Emerging growth company ☐
If an emerging growth company, indicate by check mark if the registrant has elected not to use the extended transition period for complying with any new or revised financial accounting standards provided pursuant to Section 13(a) of the Exchange Act. ☐
Item 5.02. | Departure of Directors or Certain Officers; Election of Directors; Appointment of Certain Officers; Compensatory Arrangements of Certain Officers. |
Third Amended and Restated 2014 Plan
As further described in Item 5.07 of this current report on Form 8-K, on October 29, 2020, the shareholders of Quotient Limited ("we", "us" and "our" or the "Company") approved a third amendment and restatement of the Quotient Limited 2014 Stock Incentive Plan (as amended and restated, the “Third Amended and Restated 2014 Plan”), which reflects amendments to the Second Amended and Restated 2014 Stock Incentive Plan (the "2014 Plan") to (a) increase the number of ordinary shares authorized for issuance by 750,000 shares and to increase the maximum number of shares that may be issued upon the exercise of incentive stock options by 750,000 shares, and (b) modify the "evergreen" provision, pursuant to which the aggregate number of shares authorized for issuance will be automatically increased each year beginning on April 1, 2021 by 0.75% of the number of ordinary shares issued and outstanding on the immediately preceding March 31, or such lesser number of shares as determined by the Board or the remuneration committee.
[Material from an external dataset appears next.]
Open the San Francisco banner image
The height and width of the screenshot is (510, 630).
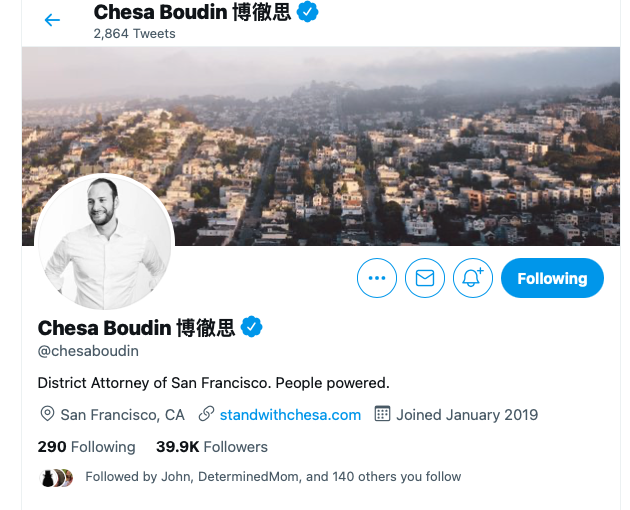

A description of the Third Amended and Restated 2014 Plan is set forth in the Company’s Definitive Proxy Statement on Schedule 14A filed with the SEC on July 27, 2020 (the “Proxy Statement”) in the section entitled “Approval Of The Third Amended And Restated 2014 Plan, Which Reflects Amendments To The 2014 Plan To (A) Increase The Number Of Ordinary Shares Authorized For Issuance By 750,000 Shares And To Increase The Maximum Number Of Shares That May Be Issued Upon The Exercise Of Incentive Stock Options By 750,000 Shares, And (B) Modify The "Evergreen" Provision, Pursuant To Which The Aggregate Number Of Shares Authorized For Issuance Will Be Automatically Increased Each Year Beginning On April 1, 2021 By 0.75% Of The Number Of Ordinary Shares Issued And Outstanding On The Immediately Preceding March 31, Or Such Lesser Number Of Shares As Determined By Our Board Or The Remuneration Committee (Resolution 11),” which description is incorporated herein by reference. The description is qualified in its entirety by reference to the full text of the Third Amended and Restated 2014 Plan, a copy of which is attached to the Proxy Statement as Exhibit A and which is filed as Exhibit 10.1 to this Current Report on Form 8-K and incorporated herein by reference.
Share Option Grants Made to Certain Executive Officers
As disclosed in the Proxy Statement, the Company's remuneration committee previously recommended to the board of directors (the "Board") that the Company grant 20,000 option awards to Peter Buhler, our Chief Financial Officer, 20,000 option awards to Edward Farrell, our Chief Operating Officer, and 30,000 option awards to Jeremy Stackawitz, our Chief Commercial Officer (the "Option Awards"), contingent upon the adoption of the Third Amended and Restated 2014 Plan. The Board subsequently approved the Option Awards and we granted the Option Awards on October 31, 2020. Each Option Award will have an exercise price of $4.72, which is the closing sale price of the Company’s ordinary shares on The Nasdaq Global Market on the grant date. The Option Awards are subject to three year vesting, and will vest in equal installments on the first, second and third anniversary of the grant.
Item 5.07. Submission of Matters to a Vote of Security Holders.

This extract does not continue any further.